The remaining ground on which it is claimed that the indictment is defective and insufficient to support a judgment is, that it avers an actual sale of merchandise to parties in New York, effected by the defendant as their broker, and a delivery of it in pursuance of such sale to him as such broker, and a reception and possession of it by him in that capacity. But this statement of the averments is contrary to the whole scheme and scope of the indictment. It is nowhere averred that the defendant was the broker or agent or authorized to act in any way in behalf of the parties in New York. The contrary is distinctly averred, and forms the basis of the false pretence by which the prosecutors are alleged to have been induced to deliver their property to the defendant. Assuming all the averments in the indictment to be true, there could be no sale of property to the parties in New York effected through the agency or intervention of the defendant. All authority in him to act as their broker or agent is distinctly negatived. Taking the averments together, as descriptive of one single transaction which they are designed to set out, they do not allege a real sale to the parties in New
York through the defendant as their broker, but only a contract of sale on the part of the prosecutors, induced by false pretences made by the defendant by means of which he fraudulently obtained possession of their property. This is the legal effect of all the averments.
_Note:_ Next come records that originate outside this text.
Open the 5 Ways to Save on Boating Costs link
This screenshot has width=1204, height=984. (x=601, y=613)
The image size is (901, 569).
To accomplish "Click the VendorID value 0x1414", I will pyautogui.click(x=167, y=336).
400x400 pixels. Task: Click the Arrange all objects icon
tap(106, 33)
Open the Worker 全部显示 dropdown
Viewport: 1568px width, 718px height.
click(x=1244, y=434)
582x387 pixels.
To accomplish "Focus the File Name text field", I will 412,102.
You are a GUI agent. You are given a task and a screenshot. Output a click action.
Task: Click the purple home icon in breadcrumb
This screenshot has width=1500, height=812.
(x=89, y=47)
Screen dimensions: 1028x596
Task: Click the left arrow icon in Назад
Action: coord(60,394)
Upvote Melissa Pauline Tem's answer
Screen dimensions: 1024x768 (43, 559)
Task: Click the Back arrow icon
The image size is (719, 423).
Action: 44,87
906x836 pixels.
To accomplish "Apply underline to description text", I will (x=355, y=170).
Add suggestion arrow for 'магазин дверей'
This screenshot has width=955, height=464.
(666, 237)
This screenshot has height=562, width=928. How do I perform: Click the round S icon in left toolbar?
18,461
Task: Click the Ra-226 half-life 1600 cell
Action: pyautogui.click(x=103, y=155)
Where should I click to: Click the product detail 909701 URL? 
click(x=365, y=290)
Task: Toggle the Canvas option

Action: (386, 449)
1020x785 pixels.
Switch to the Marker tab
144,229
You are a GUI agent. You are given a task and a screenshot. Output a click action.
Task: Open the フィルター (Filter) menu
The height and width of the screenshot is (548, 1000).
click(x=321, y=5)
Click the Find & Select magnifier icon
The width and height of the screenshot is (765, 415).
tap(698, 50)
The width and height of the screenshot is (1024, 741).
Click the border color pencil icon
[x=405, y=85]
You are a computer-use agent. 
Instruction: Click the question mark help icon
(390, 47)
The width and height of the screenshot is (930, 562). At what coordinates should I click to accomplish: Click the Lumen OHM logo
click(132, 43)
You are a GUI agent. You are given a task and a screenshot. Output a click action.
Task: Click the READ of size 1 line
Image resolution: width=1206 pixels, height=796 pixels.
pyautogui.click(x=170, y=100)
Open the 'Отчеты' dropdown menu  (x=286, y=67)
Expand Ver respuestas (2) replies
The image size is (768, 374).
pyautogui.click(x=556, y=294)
The result is, that the verdict on the second count, having been rendered on evidence which did not support the allegations, must be set aside. The exceptions and motions in arrest, so far as they apply to the first count, are overruled; and if the attorney general shall see fit to enter a nol. pros. on the second count, the case will stand for judgment on the first count only.
[Note p548] This case and the four following cases were argued in March 1864, before the Chief Justice and Justices Dewey, Hoar and Chapman.